Provided records
%%
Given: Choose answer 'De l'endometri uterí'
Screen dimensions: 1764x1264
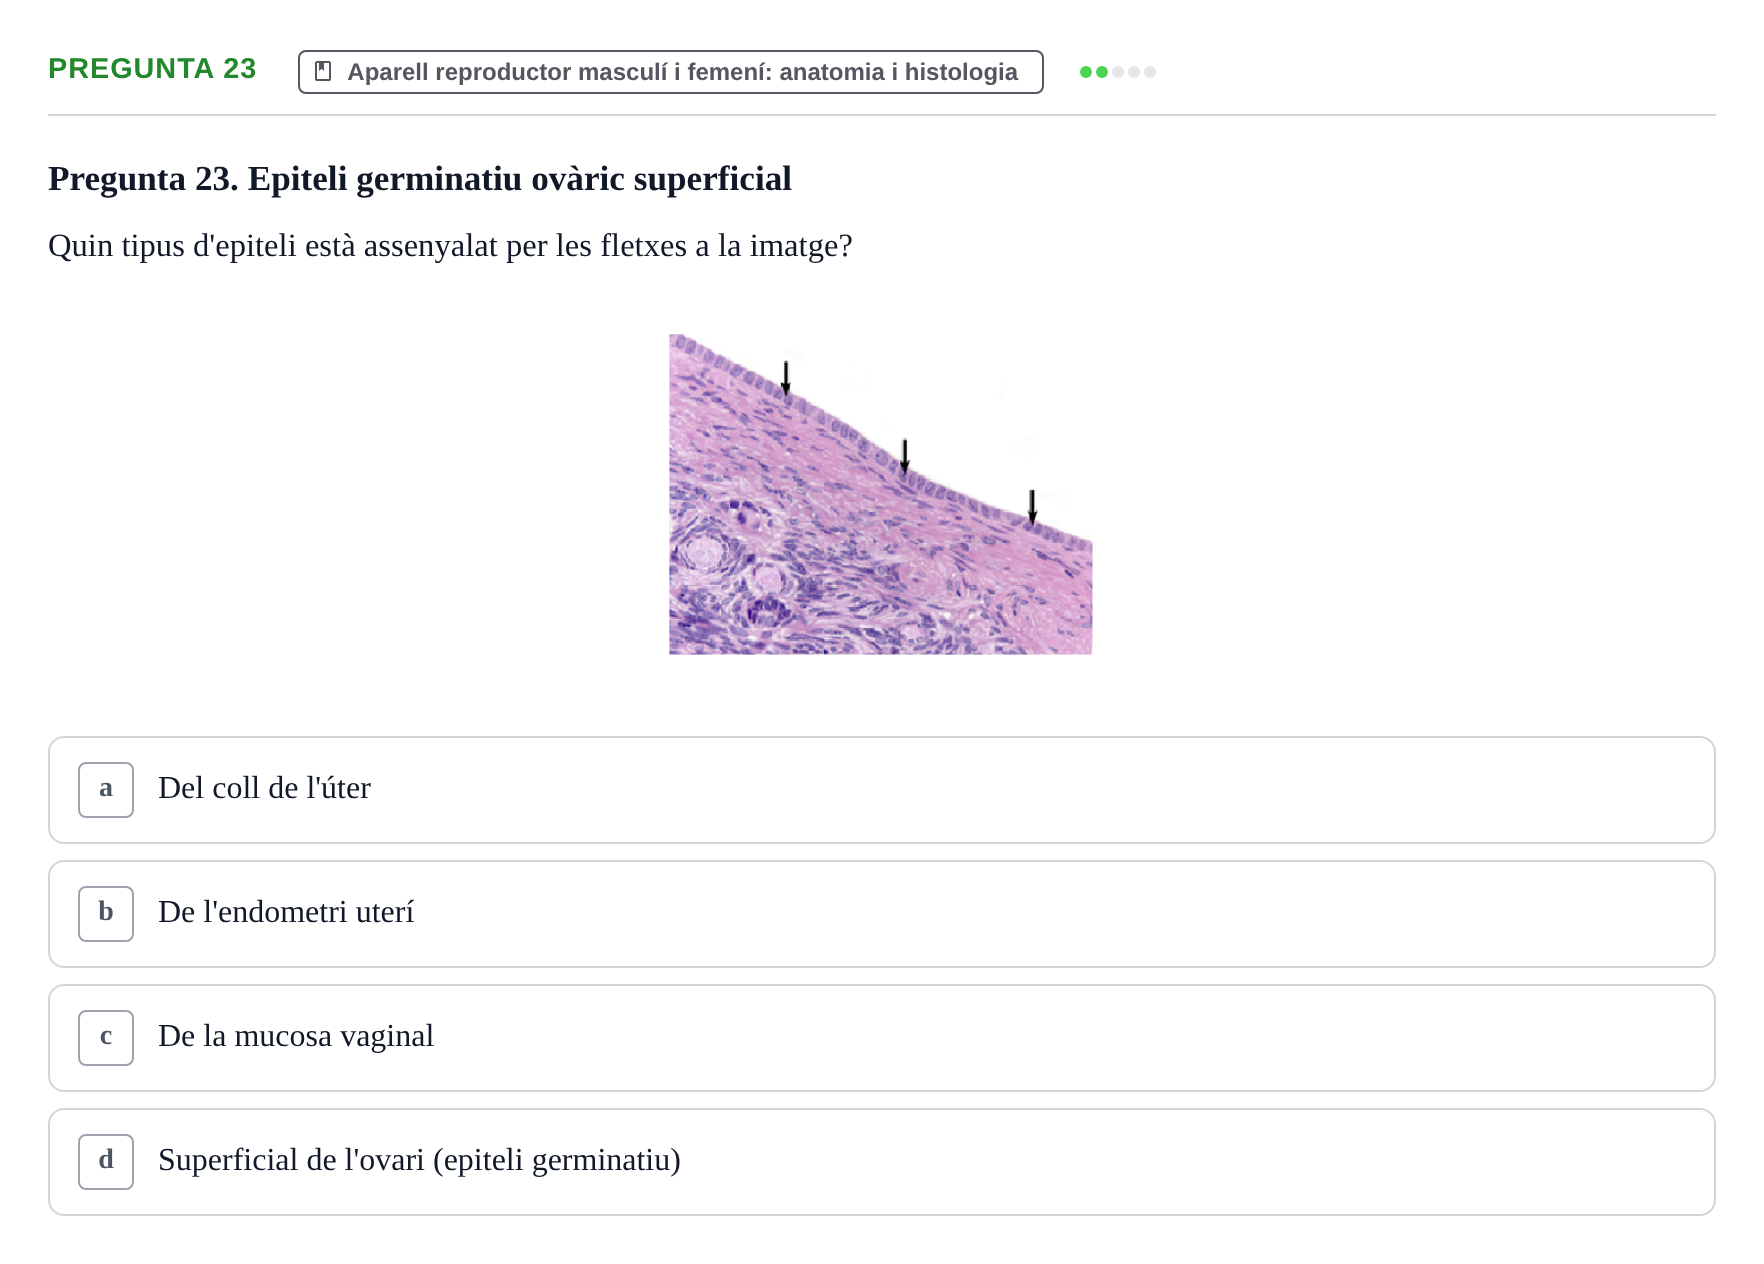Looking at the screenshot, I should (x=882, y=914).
%%
%%
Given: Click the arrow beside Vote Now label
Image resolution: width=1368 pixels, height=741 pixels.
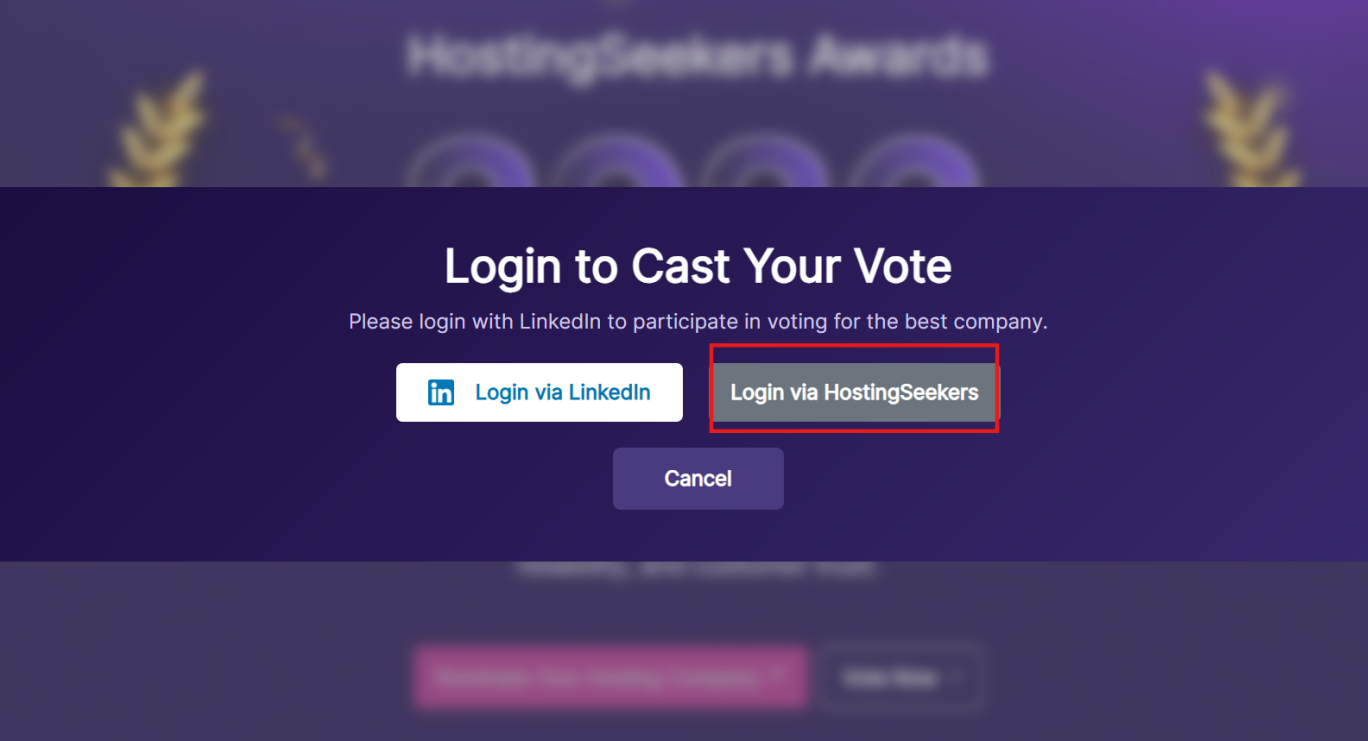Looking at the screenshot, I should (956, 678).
%%
%%
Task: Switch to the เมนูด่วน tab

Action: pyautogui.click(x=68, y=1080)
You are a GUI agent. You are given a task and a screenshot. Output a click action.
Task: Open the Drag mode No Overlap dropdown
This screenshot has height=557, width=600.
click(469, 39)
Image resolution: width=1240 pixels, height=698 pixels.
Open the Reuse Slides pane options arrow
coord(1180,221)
%%
Work to be completed
Copy only this part of the entries above: the line with "You are a GUI", the line with "Image resolution: width=1240", and the lines between, all exactly as written.

Answer to the exercise
You are a GUI agent. You are given a task and a screenshot. Output a click action.
Task: Open the Drag mode No Overlap dropdown
This screenshot has height=557, width=600.
click(469, 39)
Image resolution: width=1240 pixels, height=698 pixels.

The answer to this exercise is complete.